Mismatch Repair, Nucleotide Excision Repair, and Other Types of Repair

The more specialized repair systems act independently of DNA replication. One such simple system is direct damage repair, which in most cases consists of removing wrong alkyl groups from specific DNA sites. The only H. pylori gene belonging to this group seems to be the ogt gene (HP676) whose product is an O⁶-guanine methyltransferase (45).

Another mechanism is base-excision repair, where a damaged base is removed by the action of a glycosylase. The resulting abasic site is subsequently processed by AP endonucleases, creating a gap that is repaired by DNA polymerase and DNA ligase. The H. pylori genome contains an ortholog of the ung gene (HP1347) encoding a uracil DNA glycosylase, but a corresponding AP endonuclease homolog is lacking. Further genes belonging to this category are two homologs of the nth gene (HP585 and HP602) encoding endonuclease III, a glycosylase with associated AP lyase activity acting primarily on pyrimidine hydrates (44), a homolog to the mutY adenine glycosylase (HP142) that removes adenine residues mispaired to 8-oxoguanine (63), and a homolog to the radA/sms gene (HP223) encoding an ATPase involved in DNA repair (57).

Nucleotide excision repair is a more general system that operates on various types of damage, especially those that cause distortions in DNA (47). The responsible exonuclease UvrABC is present in H. pylori, as inferred from the genome sequence. The H. pylori uvrB gene has been shown to be necessary for acid resistance and for resistance to methylmethane sulfonate and UV radiation (61). The HP1541 reading frame encodes a homolog to the transcription-repair coupling factor Mfd, a protein that is involved in recruiting the UvrABC system to template strand lesion sites.

Another mechanism acting during or after replication is the mismatch repair system for undamaged bases unable to form base pairs. A prerequisite for this type of repair is the differential methylation status of parental and newly synthesized daughter strands. The mismatch is first recognized by binding of the MutS protein, which in turn assembles MutL and the MutH endonuclease. The nick generated by MutH is subsequently processed by exonucleolytic digestion by either exonuclease VII (XseA), RecJ, or exonuclease I (19), with the help of the UvrD protein (DNA helicase II). The MutS and MutL proteins also reduce recombination when the DNAs are sufficiently nonhomologous, a process that may account in part for the maintenance of species barriers (35). The H. pylori genome contains orthologs of the mutS, uvrD, recJ, and xseA genes, but not of mutL and mutH. Since MutS acts in all systems examined so far in combination with MutL, and since the H. pylori MutS homolog belongs to the MutS2 subfamily of proteins that are not involved in mismatch repair, but rather in segregation of chromosomes in eukaryotic cells (15), it is doubtful that a mismatch repair system analogous to that in E. coli exists in H. pylori. Another observation supporting this conclusion is the predominance of transition mutations over transversion mutations in H. pylori (65), whereas the mutHLS mismatch repair system is known to repair specifically transition mutations.

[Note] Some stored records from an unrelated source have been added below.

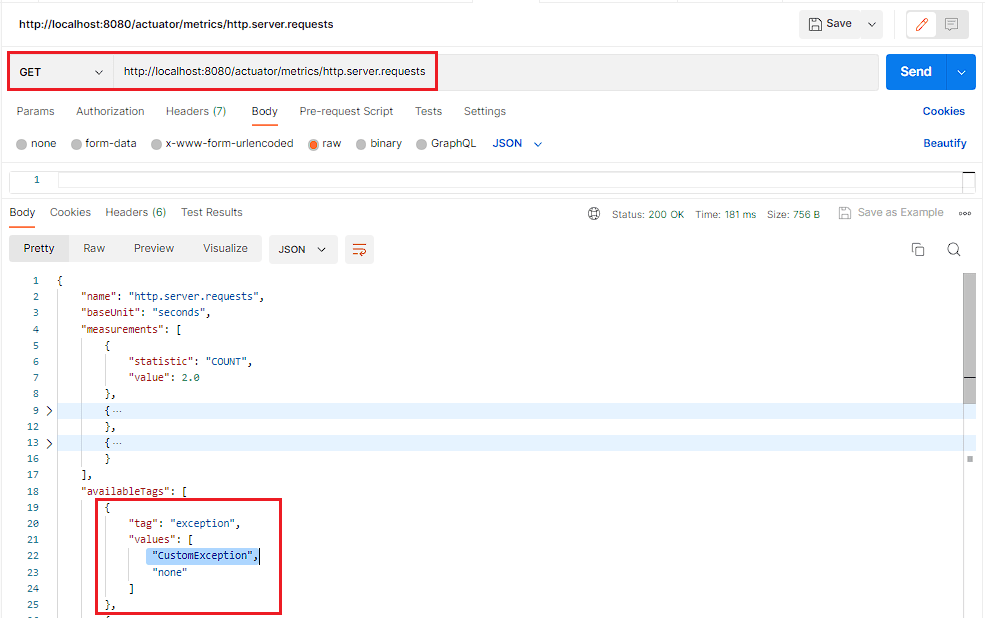Open the GET method dropdown
The height and width of the screenshot is (618, 985).
(x=60, y=71)
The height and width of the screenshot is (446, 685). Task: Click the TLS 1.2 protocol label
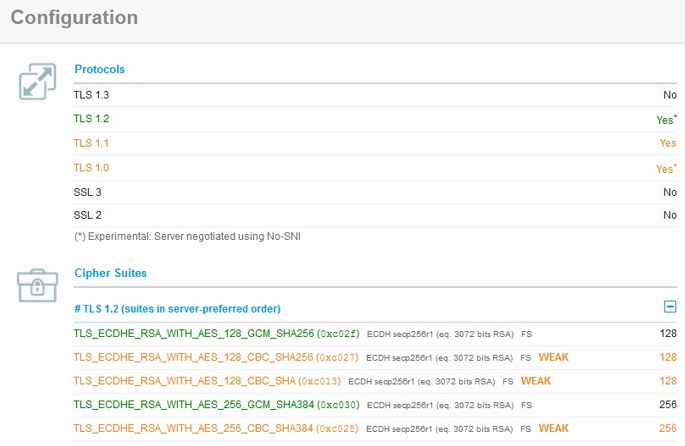tap(91, 119)
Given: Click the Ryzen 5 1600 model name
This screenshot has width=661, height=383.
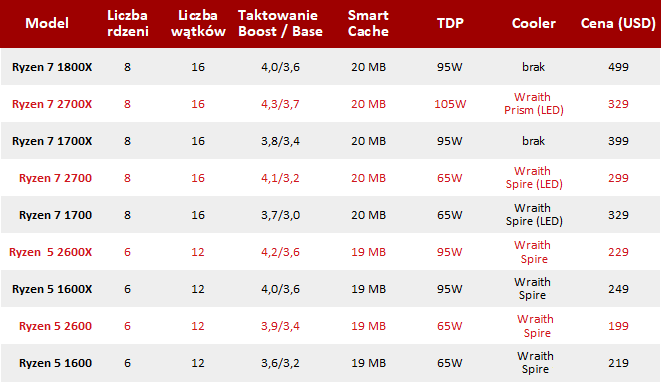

Deletion of genes encoding DNA repair proteins leads to higher mutation frequencies, called mutator phenotypes (26). Thus H. pylori genes such as uvrD, nth, mutY, mutT, mutS, ung, recA, recG, ssb, and others might be called mutator genes by analogy to E. coli. A low level of mutator cells may be beneficial for a population in terms of rapid adaptation properties to external stress that would not be possible in normal wild-type bacteria. Mutation frequencies in H. pylori isolates display a considerable variation, and H. pylori strains with mutation rates even higher than in typical E. coli mutator strains can be isolated (52). Whereas wild-type H. pylori strains develop mutator phenotypes upon subcultivation, a mutation of the mutS gene has recently been shown to prevent such an evolution to a mutator phenotype, indicating that mutS acts as a sort of anti-mutator gene in H. pylori (7). This result shows that ascribing mutator genes only by homology may be misleading.